= WHAT TO DO =
Set down, please, the line that contains "The image size is (395, 222)." and every line that follows it to the end of the records, exactly; do not include pictures.

= Stored items =
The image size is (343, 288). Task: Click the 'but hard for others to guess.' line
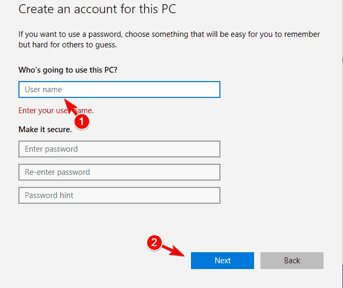click(x=67, y=45)
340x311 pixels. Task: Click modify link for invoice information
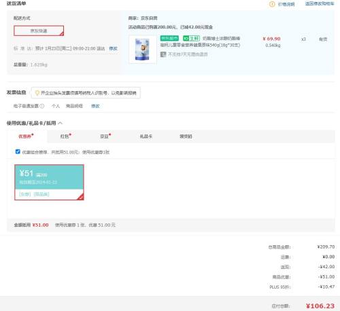[95, 106]
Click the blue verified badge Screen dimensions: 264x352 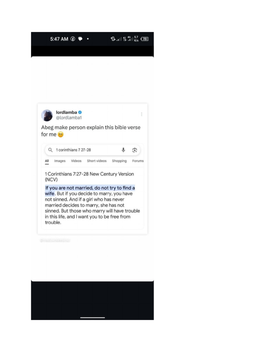click(80, 112)
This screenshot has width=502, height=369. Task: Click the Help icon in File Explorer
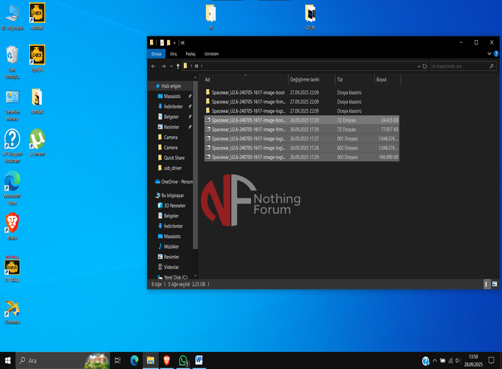tap(496, 54)
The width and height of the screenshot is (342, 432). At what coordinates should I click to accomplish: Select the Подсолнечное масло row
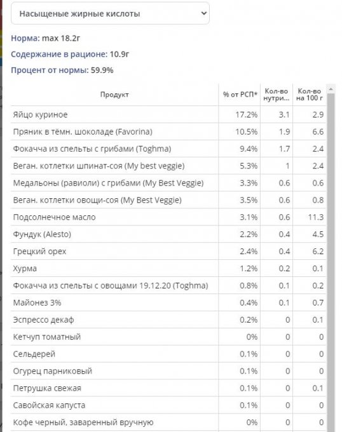click(168, 217)
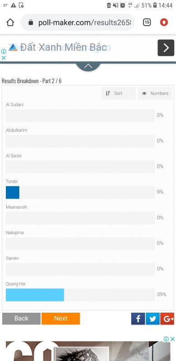Open the tab switcher showing 15 tabs
176x361 pixels.
pos(147,22)
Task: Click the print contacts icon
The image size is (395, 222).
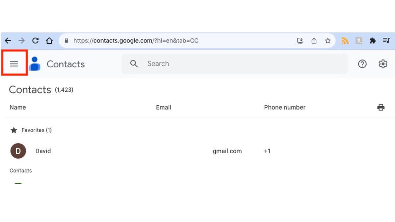Action: (x=381, y=107)
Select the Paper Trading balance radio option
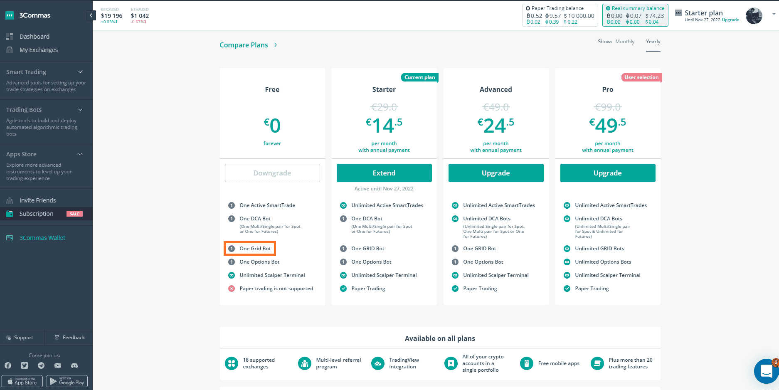 [528, 8]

= WRITTEN SOLUTION =
The image size is (395, 222).
Action: (x=381, y=107)
Select the Paper Trading balance radio option
 [528, 8]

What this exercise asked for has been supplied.